Objective: Pick out every line of the data below that contains the word "want", and copy each such line. Treat uppercase and lowercase letters as distinct.

-- START OF Dataset extract --

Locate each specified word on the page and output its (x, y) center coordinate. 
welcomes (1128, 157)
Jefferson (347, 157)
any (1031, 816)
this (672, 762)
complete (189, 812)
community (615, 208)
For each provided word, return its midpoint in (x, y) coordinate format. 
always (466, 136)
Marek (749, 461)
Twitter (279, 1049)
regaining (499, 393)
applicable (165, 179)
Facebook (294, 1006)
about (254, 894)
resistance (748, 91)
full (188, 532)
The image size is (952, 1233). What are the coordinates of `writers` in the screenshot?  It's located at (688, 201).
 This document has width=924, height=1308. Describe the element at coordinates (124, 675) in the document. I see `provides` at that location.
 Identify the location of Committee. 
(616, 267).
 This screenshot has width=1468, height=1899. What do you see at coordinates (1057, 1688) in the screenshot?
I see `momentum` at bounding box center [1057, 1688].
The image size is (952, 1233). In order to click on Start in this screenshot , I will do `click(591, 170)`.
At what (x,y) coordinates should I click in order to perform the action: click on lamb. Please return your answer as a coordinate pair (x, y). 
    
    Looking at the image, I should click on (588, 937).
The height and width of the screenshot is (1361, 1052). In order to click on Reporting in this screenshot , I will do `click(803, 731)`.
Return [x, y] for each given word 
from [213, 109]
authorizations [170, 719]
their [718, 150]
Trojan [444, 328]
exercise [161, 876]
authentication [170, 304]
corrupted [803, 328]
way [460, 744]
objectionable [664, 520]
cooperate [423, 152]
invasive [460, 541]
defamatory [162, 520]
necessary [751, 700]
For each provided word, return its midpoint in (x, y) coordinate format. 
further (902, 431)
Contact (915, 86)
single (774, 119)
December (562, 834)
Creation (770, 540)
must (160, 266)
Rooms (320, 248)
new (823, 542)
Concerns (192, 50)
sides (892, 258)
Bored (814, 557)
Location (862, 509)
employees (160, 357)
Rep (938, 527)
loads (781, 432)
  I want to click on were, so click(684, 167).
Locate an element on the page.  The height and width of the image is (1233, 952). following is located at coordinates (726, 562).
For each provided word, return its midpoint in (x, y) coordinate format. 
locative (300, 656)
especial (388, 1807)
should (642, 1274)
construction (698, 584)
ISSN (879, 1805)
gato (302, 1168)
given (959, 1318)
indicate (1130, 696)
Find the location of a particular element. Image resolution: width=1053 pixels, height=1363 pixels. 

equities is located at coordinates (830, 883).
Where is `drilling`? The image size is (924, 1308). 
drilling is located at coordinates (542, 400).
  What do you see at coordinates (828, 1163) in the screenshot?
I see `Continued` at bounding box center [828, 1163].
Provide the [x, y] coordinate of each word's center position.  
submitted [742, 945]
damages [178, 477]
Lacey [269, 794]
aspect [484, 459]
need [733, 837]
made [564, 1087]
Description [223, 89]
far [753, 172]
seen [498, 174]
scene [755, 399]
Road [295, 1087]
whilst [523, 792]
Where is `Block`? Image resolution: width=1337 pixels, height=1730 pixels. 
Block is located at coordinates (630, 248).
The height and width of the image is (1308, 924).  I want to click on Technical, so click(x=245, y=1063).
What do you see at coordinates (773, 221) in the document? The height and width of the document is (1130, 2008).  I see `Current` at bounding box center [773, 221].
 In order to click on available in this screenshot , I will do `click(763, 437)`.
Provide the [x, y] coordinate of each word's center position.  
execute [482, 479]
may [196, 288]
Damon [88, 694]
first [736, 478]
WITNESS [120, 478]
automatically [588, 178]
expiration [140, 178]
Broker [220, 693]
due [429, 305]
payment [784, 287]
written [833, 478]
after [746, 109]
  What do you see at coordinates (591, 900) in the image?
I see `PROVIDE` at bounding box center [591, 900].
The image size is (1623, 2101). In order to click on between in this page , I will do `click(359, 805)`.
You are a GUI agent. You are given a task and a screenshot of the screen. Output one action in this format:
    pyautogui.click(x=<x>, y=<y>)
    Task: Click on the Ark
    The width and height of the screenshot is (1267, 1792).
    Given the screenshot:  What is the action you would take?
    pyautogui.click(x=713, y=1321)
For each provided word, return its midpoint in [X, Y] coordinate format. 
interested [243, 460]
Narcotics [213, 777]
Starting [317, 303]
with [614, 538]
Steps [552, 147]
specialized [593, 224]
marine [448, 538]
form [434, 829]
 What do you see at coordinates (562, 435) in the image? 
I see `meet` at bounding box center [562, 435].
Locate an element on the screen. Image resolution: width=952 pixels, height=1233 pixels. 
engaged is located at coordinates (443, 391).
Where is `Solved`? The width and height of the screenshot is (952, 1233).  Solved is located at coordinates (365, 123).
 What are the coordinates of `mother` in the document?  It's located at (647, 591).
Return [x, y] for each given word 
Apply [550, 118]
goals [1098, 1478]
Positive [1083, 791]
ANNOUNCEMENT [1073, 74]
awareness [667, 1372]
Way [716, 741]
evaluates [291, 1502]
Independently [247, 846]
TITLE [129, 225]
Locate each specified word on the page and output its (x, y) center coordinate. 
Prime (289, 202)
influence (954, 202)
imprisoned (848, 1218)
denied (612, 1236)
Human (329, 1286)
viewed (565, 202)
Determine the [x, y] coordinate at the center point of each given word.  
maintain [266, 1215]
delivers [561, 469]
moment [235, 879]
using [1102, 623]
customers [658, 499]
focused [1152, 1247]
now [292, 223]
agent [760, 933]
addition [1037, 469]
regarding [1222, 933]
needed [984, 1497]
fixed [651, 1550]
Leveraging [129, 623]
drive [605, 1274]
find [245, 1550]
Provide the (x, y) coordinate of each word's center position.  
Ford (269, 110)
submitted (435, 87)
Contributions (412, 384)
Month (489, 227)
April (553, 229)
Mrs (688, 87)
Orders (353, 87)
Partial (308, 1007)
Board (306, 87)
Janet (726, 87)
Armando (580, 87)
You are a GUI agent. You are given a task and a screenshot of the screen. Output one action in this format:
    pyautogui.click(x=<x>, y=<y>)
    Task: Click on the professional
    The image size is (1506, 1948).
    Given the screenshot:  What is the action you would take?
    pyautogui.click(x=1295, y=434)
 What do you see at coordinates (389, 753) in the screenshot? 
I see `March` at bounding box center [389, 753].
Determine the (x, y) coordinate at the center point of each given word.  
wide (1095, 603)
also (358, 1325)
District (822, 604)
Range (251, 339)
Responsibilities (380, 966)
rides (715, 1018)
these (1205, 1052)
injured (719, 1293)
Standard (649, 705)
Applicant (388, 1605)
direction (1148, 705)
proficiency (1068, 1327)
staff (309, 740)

-- END OF Dataset extract --

Solution for this exercise:
  I want to click on were, so click(684, 167).
The height and width of the image is (1308, 924).  I want to click on Technical, so click(x=245, y=1063).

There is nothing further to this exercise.